§ **Task requirements**
Pictures stay out of the copy. Transcribe exactly the lines from the line with "Click the Technical Writer link" through the final line of the records.

-- Provided records follows --

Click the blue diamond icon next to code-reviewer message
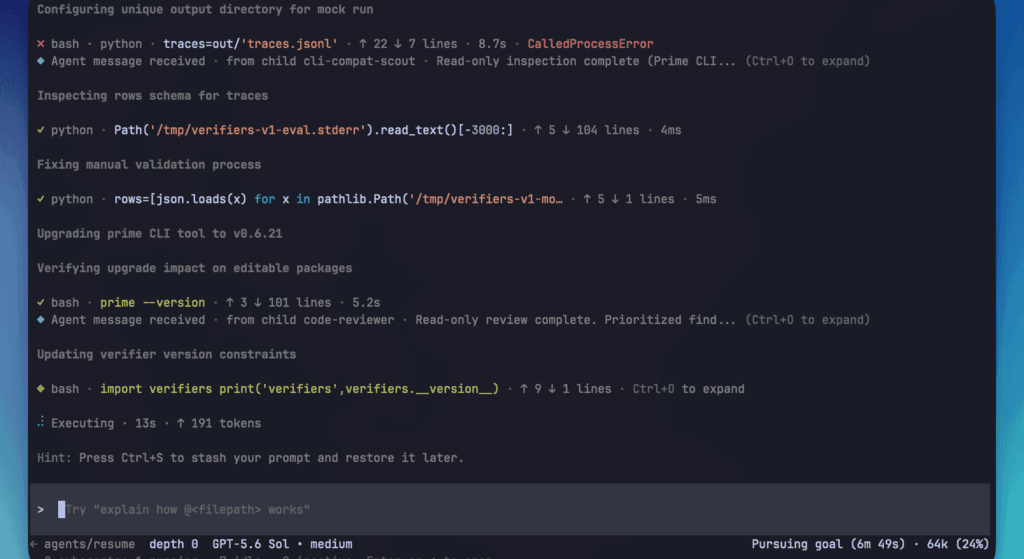Viewport: 1024px width, 559px height. pyautogui.click(x=40, y=319)
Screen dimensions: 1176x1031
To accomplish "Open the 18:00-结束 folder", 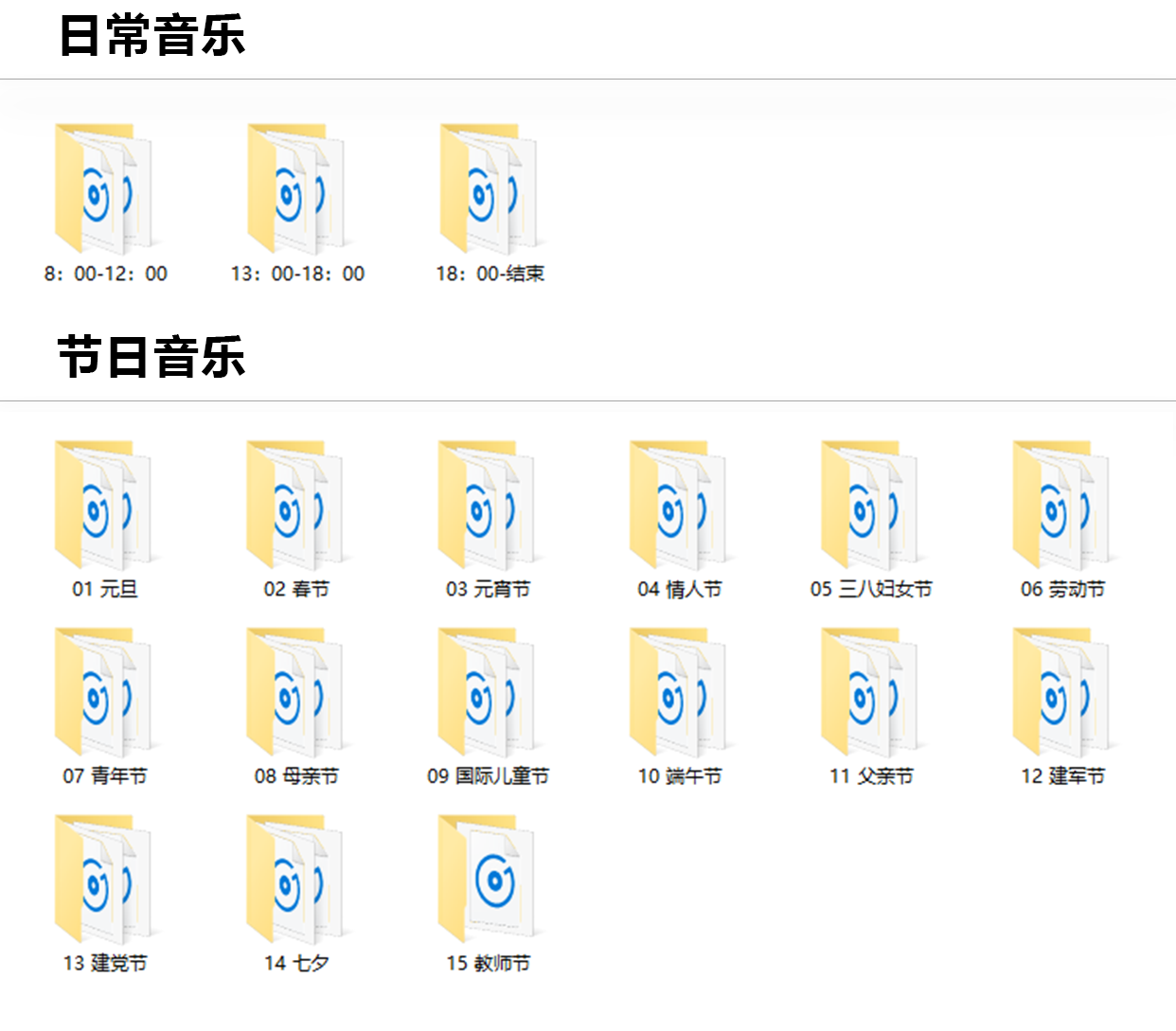I will click(x=489, y=190).
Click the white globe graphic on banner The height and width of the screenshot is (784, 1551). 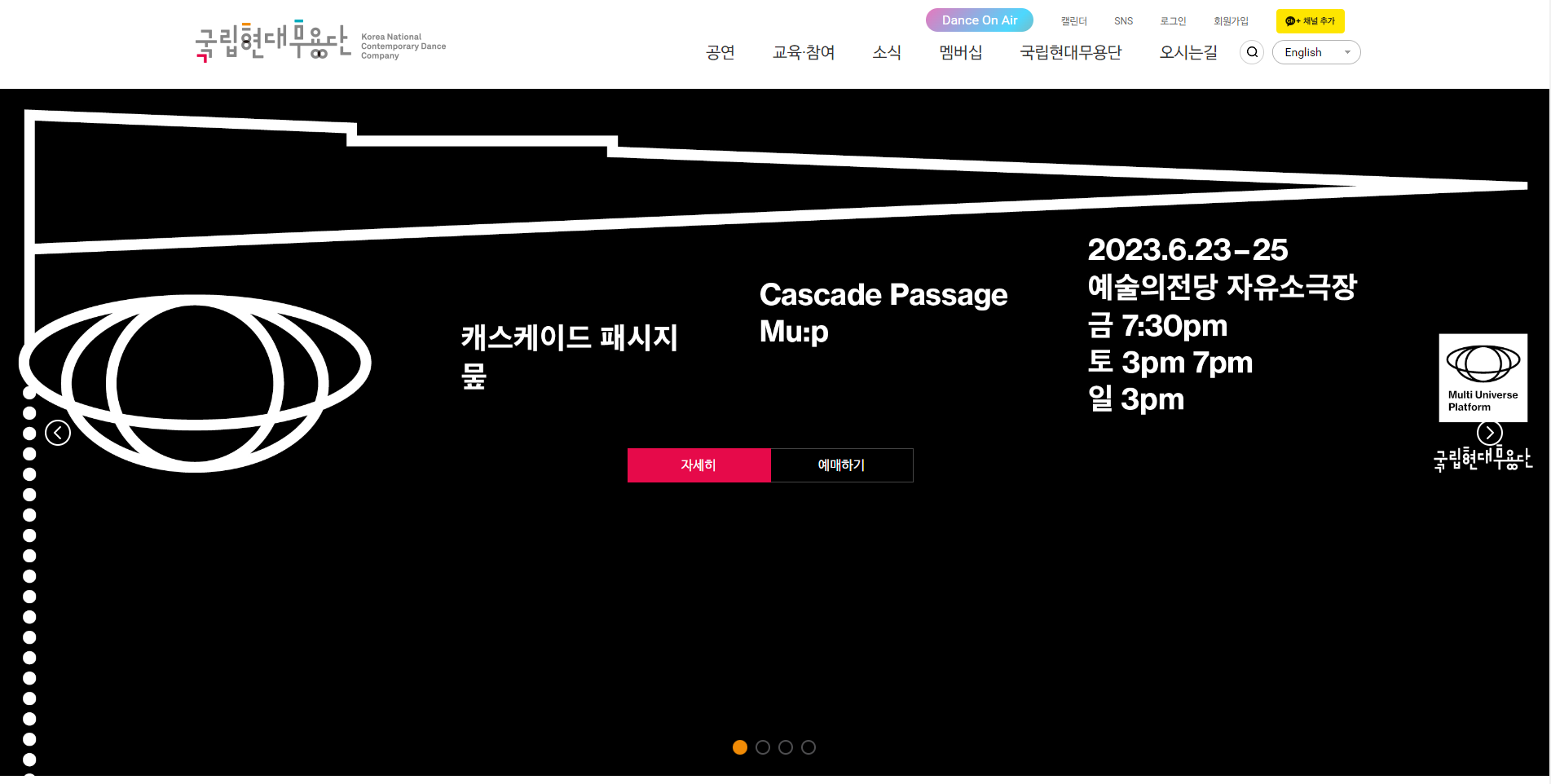(x=196, y=383)
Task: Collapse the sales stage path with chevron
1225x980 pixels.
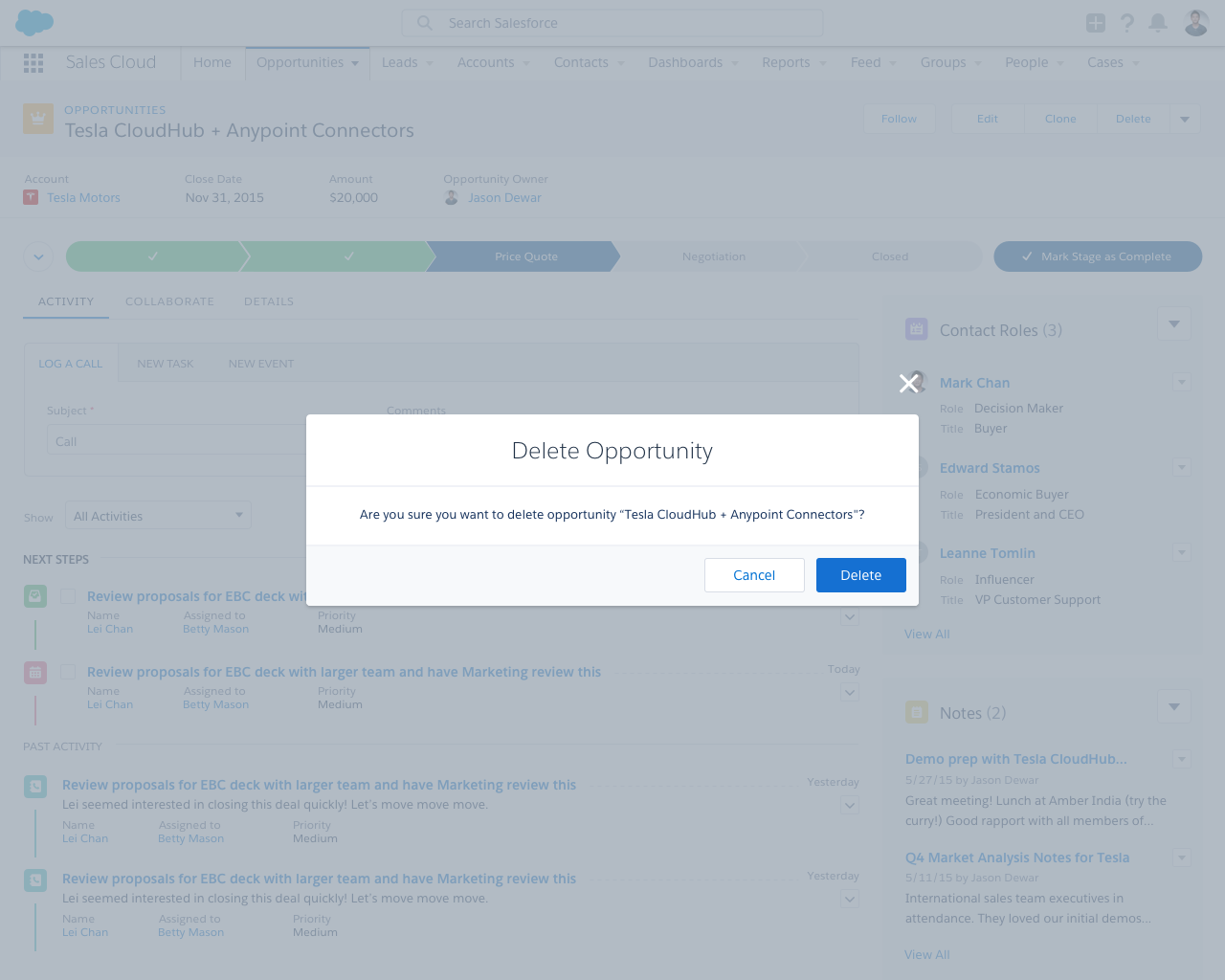Action: [37, 256]
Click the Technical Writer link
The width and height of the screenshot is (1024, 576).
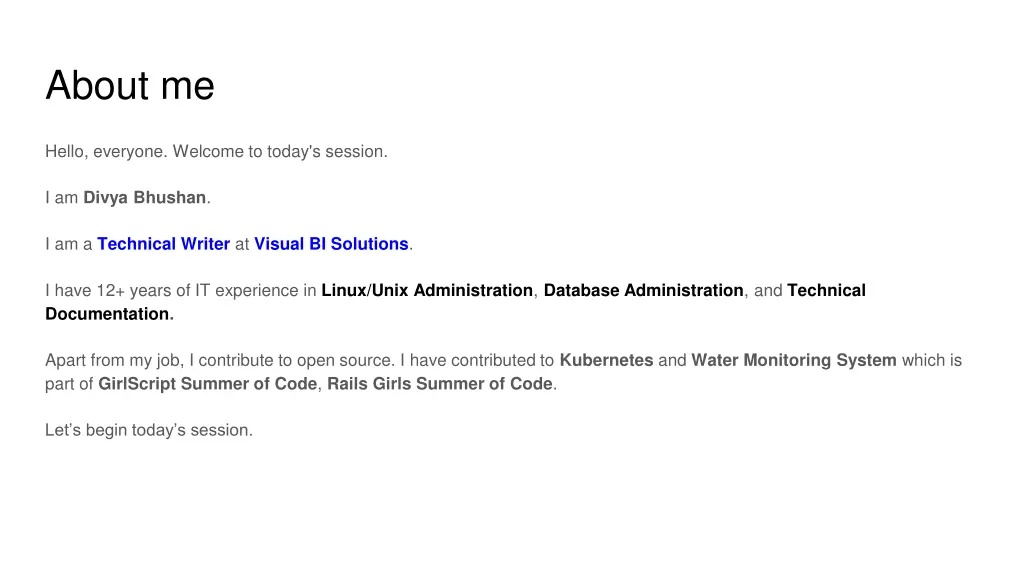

-- Provided records concluded --

§ **Written response**
Click the Technical Writer link
The width and height of the screenshot is (1024, 576).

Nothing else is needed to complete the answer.